Continue, Americans, to ask that ironic question to yourself: “what could justify all that is happening?” Your most basic sense of human dignity and ethics has put this question on your tongues. Free yourselves of that deceptive paradigm which renders the State unable to qualify as a victim itself, and which fails to recognize the potential for the people to exert tyranny.
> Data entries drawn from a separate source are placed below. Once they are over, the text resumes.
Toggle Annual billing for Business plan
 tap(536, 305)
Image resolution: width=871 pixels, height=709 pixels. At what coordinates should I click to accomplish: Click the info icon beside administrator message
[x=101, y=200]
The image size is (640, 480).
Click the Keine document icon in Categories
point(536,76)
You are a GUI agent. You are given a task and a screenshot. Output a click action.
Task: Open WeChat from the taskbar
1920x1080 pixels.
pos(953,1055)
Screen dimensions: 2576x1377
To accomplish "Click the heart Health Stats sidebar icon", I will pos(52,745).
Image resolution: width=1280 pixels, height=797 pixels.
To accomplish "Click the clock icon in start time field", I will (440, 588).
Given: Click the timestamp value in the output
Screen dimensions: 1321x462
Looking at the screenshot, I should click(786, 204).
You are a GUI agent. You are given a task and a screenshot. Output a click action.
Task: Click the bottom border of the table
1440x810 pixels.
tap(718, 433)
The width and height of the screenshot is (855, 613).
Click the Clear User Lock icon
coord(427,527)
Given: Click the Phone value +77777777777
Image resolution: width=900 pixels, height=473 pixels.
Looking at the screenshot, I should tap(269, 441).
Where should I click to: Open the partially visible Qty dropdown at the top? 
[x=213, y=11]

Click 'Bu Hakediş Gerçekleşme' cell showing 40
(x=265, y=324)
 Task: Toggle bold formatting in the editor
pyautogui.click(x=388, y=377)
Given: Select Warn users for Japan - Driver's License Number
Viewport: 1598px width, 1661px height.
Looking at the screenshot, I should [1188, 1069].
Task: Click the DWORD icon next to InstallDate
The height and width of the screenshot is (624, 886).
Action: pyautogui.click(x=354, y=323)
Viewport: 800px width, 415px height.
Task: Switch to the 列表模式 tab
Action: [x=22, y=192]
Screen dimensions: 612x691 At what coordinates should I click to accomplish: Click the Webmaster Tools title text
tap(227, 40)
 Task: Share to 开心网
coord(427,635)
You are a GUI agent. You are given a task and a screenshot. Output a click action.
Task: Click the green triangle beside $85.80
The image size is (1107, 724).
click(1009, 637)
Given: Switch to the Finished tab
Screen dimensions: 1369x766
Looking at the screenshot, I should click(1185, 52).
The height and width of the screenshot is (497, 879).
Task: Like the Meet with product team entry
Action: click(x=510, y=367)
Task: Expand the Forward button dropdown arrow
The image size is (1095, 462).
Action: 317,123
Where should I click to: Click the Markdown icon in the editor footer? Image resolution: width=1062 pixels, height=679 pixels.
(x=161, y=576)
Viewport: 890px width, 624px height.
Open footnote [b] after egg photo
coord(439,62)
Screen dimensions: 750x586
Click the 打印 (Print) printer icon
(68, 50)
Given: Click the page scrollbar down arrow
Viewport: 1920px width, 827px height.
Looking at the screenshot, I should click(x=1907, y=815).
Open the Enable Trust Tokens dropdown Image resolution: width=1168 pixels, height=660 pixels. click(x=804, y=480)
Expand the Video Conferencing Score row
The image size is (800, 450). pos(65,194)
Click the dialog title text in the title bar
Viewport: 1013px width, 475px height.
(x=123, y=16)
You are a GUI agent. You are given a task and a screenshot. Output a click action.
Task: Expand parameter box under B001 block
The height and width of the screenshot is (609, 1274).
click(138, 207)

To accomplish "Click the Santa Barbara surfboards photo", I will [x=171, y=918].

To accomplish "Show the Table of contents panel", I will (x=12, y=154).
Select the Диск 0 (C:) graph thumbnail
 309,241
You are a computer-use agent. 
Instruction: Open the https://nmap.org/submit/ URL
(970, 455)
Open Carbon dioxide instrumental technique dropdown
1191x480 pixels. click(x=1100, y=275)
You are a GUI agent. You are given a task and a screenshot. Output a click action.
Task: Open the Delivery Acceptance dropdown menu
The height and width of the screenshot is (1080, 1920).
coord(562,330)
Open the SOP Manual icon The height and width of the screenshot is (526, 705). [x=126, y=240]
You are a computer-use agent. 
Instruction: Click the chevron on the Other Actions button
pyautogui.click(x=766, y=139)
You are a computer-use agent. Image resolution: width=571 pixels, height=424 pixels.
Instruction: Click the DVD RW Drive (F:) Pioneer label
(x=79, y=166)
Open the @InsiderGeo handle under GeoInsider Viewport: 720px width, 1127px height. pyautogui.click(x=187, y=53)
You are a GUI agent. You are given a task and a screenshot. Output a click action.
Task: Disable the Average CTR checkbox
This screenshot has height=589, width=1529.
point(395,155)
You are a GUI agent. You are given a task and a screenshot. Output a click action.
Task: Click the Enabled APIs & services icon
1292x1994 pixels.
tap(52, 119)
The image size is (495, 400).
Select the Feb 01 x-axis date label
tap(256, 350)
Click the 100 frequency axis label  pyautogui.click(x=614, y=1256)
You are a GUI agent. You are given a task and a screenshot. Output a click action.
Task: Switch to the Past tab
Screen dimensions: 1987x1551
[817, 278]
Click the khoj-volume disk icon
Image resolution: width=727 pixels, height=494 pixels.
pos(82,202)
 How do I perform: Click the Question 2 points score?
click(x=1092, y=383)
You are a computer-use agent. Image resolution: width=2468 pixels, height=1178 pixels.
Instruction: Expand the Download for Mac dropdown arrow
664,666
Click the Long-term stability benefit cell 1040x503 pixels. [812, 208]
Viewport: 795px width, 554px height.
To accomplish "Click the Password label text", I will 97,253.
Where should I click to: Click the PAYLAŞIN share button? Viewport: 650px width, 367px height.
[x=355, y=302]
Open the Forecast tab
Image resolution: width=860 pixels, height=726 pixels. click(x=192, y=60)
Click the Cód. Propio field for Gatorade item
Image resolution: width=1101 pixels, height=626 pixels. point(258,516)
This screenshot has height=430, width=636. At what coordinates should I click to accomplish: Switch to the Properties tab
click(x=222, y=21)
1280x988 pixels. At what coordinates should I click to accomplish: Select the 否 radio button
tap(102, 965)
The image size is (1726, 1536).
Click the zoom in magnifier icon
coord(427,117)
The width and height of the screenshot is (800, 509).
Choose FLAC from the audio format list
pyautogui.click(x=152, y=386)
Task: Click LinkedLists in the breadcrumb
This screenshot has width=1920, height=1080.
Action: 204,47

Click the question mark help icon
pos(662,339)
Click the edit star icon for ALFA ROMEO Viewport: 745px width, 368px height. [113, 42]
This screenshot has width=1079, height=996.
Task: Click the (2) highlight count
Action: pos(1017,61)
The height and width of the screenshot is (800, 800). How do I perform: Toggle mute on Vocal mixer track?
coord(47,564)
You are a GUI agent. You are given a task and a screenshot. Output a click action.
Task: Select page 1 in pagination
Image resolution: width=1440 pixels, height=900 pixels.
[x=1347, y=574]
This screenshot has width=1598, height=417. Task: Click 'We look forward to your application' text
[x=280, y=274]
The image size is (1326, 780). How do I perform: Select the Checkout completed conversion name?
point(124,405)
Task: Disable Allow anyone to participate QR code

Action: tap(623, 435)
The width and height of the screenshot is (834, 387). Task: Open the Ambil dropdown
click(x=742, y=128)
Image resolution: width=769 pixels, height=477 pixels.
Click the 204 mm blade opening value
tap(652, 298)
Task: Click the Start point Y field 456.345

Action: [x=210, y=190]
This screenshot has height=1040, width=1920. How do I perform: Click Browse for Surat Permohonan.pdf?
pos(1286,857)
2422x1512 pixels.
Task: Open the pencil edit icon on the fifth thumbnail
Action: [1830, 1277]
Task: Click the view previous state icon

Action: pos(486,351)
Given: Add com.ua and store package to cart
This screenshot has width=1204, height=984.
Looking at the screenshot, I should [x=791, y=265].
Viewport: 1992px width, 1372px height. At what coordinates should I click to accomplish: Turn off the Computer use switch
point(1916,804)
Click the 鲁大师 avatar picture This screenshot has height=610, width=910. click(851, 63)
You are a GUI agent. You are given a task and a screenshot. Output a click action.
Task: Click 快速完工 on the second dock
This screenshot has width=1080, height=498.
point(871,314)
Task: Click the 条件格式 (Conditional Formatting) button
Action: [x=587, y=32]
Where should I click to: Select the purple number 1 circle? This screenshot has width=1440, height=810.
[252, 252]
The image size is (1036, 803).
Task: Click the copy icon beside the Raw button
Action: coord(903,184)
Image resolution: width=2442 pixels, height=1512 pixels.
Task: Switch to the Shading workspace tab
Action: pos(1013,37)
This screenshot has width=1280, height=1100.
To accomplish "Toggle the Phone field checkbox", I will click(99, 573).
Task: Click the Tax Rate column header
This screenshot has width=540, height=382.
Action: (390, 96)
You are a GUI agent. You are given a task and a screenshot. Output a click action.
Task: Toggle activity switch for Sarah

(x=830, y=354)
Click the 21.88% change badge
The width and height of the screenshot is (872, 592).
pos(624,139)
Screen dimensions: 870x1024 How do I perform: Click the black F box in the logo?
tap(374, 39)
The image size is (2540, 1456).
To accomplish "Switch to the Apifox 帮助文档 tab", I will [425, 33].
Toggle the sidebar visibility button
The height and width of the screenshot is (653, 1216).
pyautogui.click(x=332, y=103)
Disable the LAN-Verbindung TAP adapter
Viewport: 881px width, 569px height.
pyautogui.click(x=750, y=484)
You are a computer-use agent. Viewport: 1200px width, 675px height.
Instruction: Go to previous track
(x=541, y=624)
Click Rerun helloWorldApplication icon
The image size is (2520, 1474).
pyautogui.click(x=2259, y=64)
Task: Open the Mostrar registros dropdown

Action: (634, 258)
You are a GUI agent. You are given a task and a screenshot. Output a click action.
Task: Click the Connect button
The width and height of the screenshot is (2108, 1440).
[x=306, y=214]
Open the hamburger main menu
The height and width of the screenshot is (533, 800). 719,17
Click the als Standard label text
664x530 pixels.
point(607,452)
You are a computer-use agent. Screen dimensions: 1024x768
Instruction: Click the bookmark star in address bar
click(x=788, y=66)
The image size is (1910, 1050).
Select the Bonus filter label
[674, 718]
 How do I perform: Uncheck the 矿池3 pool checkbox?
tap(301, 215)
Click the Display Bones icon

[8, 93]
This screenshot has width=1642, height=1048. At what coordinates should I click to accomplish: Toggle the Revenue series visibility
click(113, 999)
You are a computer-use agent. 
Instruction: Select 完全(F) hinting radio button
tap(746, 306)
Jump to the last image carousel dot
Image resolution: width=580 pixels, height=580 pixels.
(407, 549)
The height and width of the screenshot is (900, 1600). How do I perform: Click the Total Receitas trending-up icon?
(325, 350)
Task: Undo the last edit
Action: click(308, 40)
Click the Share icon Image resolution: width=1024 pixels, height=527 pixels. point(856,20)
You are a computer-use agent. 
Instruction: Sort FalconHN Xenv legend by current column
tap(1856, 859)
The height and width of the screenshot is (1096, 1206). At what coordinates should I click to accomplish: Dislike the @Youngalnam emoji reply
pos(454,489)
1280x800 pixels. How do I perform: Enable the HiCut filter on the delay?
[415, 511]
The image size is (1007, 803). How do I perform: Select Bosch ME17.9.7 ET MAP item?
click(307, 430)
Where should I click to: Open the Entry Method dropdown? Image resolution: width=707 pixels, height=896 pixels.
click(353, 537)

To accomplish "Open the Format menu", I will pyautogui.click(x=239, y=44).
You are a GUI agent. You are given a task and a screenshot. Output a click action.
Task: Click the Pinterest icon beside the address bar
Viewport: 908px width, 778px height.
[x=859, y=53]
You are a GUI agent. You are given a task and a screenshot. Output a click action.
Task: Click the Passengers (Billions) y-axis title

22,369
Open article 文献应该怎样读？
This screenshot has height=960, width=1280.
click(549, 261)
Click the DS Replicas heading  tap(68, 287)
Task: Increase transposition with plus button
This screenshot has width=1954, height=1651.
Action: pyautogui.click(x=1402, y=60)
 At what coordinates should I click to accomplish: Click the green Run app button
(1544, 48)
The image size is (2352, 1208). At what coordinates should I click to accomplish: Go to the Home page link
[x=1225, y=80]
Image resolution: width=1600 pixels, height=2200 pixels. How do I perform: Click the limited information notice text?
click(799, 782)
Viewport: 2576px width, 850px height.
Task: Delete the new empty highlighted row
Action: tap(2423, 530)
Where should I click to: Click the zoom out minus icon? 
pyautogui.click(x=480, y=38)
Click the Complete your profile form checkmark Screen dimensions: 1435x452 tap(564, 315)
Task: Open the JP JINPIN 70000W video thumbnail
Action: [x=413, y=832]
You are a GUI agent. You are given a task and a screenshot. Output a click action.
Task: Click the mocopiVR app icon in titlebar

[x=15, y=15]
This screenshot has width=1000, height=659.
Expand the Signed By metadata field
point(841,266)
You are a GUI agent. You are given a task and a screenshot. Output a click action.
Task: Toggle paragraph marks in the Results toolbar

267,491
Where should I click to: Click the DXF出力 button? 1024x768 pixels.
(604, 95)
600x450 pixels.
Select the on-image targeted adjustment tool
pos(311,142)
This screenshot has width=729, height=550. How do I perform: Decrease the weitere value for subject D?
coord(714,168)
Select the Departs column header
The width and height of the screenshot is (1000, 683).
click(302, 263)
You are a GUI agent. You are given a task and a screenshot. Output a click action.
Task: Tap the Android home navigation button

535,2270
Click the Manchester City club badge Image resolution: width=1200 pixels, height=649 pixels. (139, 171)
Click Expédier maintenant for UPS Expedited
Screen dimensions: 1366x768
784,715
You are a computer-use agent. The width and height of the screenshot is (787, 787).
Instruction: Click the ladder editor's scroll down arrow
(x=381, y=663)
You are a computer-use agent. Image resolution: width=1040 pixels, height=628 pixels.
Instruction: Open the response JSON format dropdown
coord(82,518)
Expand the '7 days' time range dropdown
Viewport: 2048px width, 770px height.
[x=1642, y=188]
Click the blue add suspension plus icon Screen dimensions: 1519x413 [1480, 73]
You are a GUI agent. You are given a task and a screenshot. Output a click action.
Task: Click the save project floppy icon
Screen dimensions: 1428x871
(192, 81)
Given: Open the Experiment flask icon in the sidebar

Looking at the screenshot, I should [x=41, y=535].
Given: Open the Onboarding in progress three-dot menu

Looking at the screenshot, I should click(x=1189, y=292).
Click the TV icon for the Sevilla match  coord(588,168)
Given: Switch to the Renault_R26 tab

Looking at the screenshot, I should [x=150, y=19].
As things stand presently, the police and the U.S. Armed Forces, which CNN would have you believe are the instruments of such tyranny, are in fact laboring to protect innocents from the tyranny of the mob.

One final echo of a real revolutionary, Benjamin Franklin, who offered an example about when the State may “repel force with force”: “It is a true old saying that make yourself sheep and the wolves will eat you: to which I may add another, God helps them that help themselves.”

We must have the courage, therefore, to designate accurately those that are wolves, and those that are sheep, and it is not by watching CNN, or listening to Democrat politicians, that you will find the answer. 

Trevor Chase is pursuing a career in genetics as an undergraduate in Washington State. He is an avid reader of history. His traditionalist perspective has recently prompted him to join the Catholic Church. He spends some of his leisure time writing about history, politics, and economics.